- Born: Francesc Torres i Iturrioz 1948 (age 76–77) Barcelona, Spain
- Known for: Installation art
- Notable work: Entropy, Destiny and Junk; Memory Remains;

= Francesc Torres (artist) =

Catalonian video artist

Francesc Torres (born Francesc Torres i Iturrioz, 1948 in Barcelona, Spain) is a Catalan-born video artist who is based in New York. His work is influenced by politics, sociology, history and culture.

==Work==

His work has been widely exhibited internationally, and was included in the Art at the Armory exhibition organized by the Museum of Contemporary Art Chicago. He exhibited the installation, Entropy, Destiny and Junk, consisting of seven junkyard cars on a field of raked sand along with a video consisting of news footage on Ronald Reagan, the Los Angeles riots, Palestinians and Israelis and boxers fighting in a ring.

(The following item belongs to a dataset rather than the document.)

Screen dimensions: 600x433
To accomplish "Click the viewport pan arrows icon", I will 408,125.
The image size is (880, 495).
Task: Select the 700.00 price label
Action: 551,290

In another installation, Memory Remains, Torres displayed objects recovered from the 9/11 ground zero to "convey the trauma of the attacks".

==Collections==
Torres' work is held in the permanent collection of the Barcelona Museum of Contemporary Art, the Whitney Museum of American Art, the International Center of Photography, the Museum of Modern Art, among other venues.